Sunday, January 3, 2010

Solving the Gaiji Problem Portably

Unicode codifies many Chinese ideographic characters, but ideographic characters are really doodles in nature, and compositions can be fairly arbitrary. Over the years, there have been some uncommon variants of characters that are used for place or person's names that don't have a unicode code point. These are called Gaiji (in Japanese) or Zaozi (in Chinese). Government and other agencies need to have a system to deal with them.

Traditionally, one would compose his own glyph and allocate a code point from the private use area (PUA) in Unicode, but everyone assigns code points to glyphs and meanings differently. Even if each agency employs a centralized repository to keep track of agency-wide private use area code points (they would have to), they would still have problem exchanging information with another agency or an outside party, who cannot make sense of the private use area.

Most ideographic characters can be decomposed, and Gaijis are no exception. The decomposed glyphlets are actual existing characters. Using some Unicode codified characters for example (they were formerly Gaijis in BIG-5 encoding but now have an assignment in Unicode), 堃 decomposes to 方方土, and 喆 decomposes to 吉吉.

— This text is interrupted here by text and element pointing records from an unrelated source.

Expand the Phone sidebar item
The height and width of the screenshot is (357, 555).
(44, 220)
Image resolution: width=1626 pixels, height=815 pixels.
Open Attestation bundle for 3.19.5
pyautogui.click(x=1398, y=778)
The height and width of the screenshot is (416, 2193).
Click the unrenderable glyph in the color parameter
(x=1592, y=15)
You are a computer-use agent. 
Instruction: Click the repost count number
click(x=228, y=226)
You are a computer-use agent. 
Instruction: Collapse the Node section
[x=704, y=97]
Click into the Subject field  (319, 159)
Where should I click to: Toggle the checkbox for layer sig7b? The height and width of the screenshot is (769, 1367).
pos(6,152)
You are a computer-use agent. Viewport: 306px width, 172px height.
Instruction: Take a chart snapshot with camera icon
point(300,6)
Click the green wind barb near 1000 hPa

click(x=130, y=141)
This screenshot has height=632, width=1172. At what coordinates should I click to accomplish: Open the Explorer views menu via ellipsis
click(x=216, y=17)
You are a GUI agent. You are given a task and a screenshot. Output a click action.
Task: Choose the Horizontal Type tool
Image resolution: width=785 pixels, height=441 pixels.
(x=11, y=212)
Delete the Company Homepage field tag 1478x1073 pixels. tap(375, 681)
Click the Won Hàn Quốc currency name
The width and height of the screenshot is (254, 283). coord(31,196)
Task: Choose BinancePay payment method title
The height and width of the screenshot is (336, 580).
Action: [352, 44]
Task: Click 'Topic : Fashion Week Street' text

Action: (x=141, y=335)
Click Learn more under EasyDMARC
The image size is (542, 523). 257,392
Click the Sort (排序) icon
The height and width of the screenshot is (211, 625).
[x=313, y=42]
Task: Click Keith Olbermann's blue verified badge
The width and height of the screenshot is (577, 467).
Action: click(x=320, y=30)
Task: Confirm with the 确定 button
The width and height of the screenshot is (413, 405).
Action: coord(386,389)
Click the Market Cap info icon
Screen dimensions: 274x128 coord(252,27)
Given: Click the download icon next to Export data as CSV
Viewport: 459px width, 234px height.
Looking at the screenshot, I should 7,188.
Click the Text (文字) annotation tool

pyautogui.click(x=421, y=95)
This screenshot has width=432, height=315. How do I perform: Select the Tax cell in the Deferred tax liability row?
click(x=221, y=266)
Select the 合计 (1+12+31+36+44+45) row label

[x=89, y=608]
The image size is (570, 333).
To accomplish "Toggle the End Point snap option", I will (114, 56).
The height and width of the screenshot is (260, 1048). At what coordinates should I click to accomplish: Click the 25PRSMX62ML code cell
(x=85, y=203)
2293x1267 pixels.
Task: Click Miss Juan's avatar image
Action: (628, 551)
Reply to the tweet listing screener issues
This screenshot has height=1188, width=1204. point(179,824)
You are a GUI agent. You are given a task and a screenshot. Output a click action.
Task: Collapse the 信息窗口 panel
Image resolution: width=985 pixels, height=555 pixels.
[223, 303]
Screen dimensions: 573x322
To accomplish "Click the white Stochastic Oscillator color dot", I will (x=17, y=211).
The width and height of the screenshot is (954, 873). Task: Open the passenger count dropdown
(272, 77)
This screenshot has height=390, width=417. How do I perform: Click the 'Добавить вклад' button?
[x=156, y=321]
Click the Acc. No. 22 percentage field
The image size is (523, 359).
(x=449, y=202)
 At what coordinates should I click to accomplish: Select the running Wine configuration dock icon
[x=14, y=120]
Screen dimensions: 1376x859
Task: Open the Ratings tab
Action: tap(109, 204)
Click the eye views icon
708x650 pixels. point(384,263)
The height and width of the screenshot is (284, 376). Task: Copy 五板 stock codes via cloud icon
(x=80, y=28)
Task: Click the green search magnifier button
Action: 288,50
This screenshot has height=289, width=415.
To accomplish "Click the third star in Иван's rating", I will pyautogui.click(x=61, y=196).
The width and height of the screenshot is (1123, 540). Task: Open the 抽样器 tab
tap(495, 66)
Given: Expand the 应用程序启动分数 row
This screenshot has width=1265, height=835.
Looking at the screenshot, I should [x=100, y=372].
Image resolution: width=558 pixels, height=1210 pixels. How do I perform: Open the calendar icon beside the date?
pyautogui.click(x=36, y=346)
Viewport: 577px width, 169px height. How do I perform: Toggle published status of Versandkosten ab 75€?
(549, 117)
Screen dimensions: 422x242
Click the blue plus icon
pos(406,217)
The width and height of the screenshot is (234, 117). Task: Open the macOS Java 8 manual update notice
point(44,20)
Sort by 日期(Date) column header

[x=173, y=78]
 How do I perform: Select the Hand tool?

For the purpose of representing Gaiji in Unicode, I advocate the following solution based on certain Unicode control characters.
  • Since Gaiji does not have Unicode representation, it should use the U+FFFD code point (replacement character) to signify this fact.
  • However, the replacement character can be annotated with Ruby Text U+FFF9 (interlinear annotation anchor), U+FFFA (interlinear annotation separator), and U+FFFB (interlinear annotation terminator) to describe how the gaiji can be decomposed.
A typical Gaiji sequence would start with U+FFF9, U+FFFD, U+FFFA, optionally followed by an ideographic description character (IDC), a sequence of decomposed glyphs, and U+FFFB. Essentially, we're marking the Gaiji decomposition as Ruby Text. Software that doesn't understand this scheme can still scan and index the decomposed glyphs. And as long as there is a standard way to normalize decomposition, the gaiji unicode sequence is interchangeable. The IDC provides a hint for the renderer to display the gaiji graphically using existing font.